5. Enfin, aux termes de l'article 3-19 du décret n°2020-371 du 30 mars 2020 dans sa version issue du décret n°2021-256 du 9 mars 2021 : " I. - A. - Les entreprises mentionnées à l'article 1er du présent décret, n'ayant pas fait l'objet d'un arrêté pris par le préfet de département ordonnant la fermeture de l'entreprise en application du troisième alinéa de l'article 29 du décret du 29 octobre 2020 susvisé, bénéficient d'aides financières prenant la forme de subventions destinées à compenser la perte de chiffre d'affaires subie au cours du mois de janvier 2021, lorsqu'elles remplissent les conditions suivantes : /1° Leur activité principale a fait l'objet d'une interdiction d'accueil du public sans interruption du 1er janvier 2021 au 31 janvier 2021 ; / 2° Ou elles ont subi une perte de chiffre d'affaires d'au moins 50 % durant la période comprise entre le 1er janvier 2021 et le 31 janvier 2021 et elles appartiennent à l'une des trois catégories suivantes : / a) Elles exercent leur activité principale dans un secteur mentionné à l'annexe 1 dans sa rédaction en vigueur au 10 février 2021 ; /b) Ou elles exercent leur activité principale dans un secteur mentionné à l'annexe 2 dans sa rédaction en vigueur au 10 février 2021 et elles remplissent au moins une des trois conditions suivantes : / - soit, pour les entreprises créées avant le 1er décembre 2019, une perte de chiffre d'affaires annuel entre 2019 et 2020 d'au moins 10 % ; pour les entreprises créées en 2019, le chiffre d'affaires au titre de l'année 2019 s'entend comme le chiffre d'affaires mensuel moyen réalisé entre la date de création de l'entreprise et le 31 décembre 2019 ramené sur douze mois ; B. - Les entreprises mentionnées au 1° du A du I perçoivent une subvention égale soit au montant de la perte de chiffre d'affaires dans la limite de 10 000 euros soit à 20 % du chiffre d'affaires de référence mentionné au IV du présent article.

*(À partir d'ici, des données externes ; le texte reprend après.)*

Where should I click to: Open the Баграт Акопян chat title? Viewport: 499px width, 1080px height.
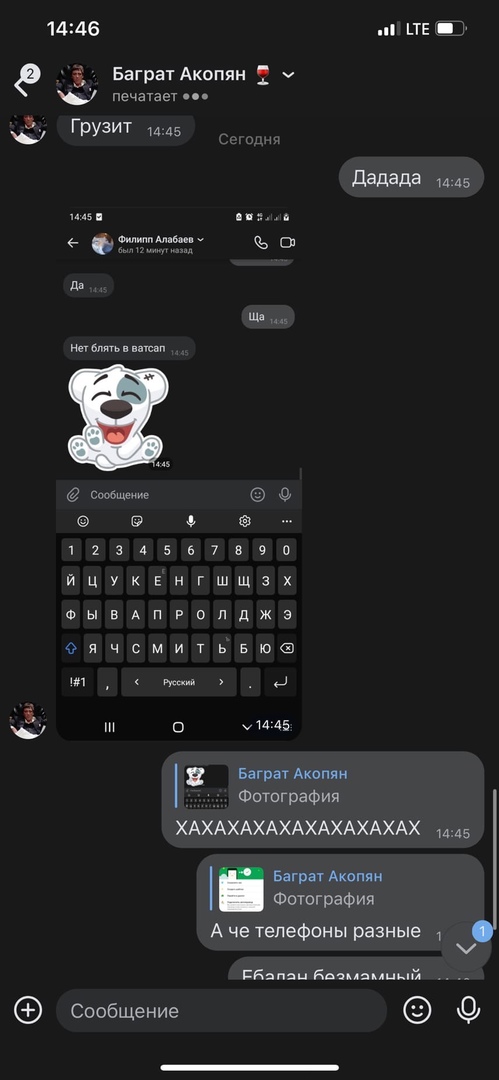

Les entreprises bénéficient de l'option qui est la plus favorable. "

6. Il résulte des dispositions précitées du décret du 30 mars 2020 que la perte de chiffre d'affaires, susceptible de justifier le paiement d'une aide au titre du fonds de solidarité pour les mois de mars à mai 2020, puis pour les mois d'octobre à décembre 2020 et janvier 2021, doit, s'agissant des sociétés créées avant le 1er juin 2019, être mesurée par référence, d'une part, au chiffre d'affaire réalisés durant cette même période, en 2020, mois par mois, et d'autre part, au chiffre d'affaires réalisé durant ces mois au cours de l'année 2019 ou, sur option, au chiffre d'affaires moyen réalisé pendant l'année 2019. S'agissant de l'aide au titre du mois de janvier 2021, la perte de chiffre d'affaire doit être mesurée par référence, d'une part au chiffre d'affaire réalisés au cours du mois de janvier 2021 et, d'autre part, au chiffre d'affaires réalisé durant le mois de janvier 2019, ou, si cette option est plus favorable à l'entreprise, au chiffre d'affaires mensuel moyen de l'année 2019.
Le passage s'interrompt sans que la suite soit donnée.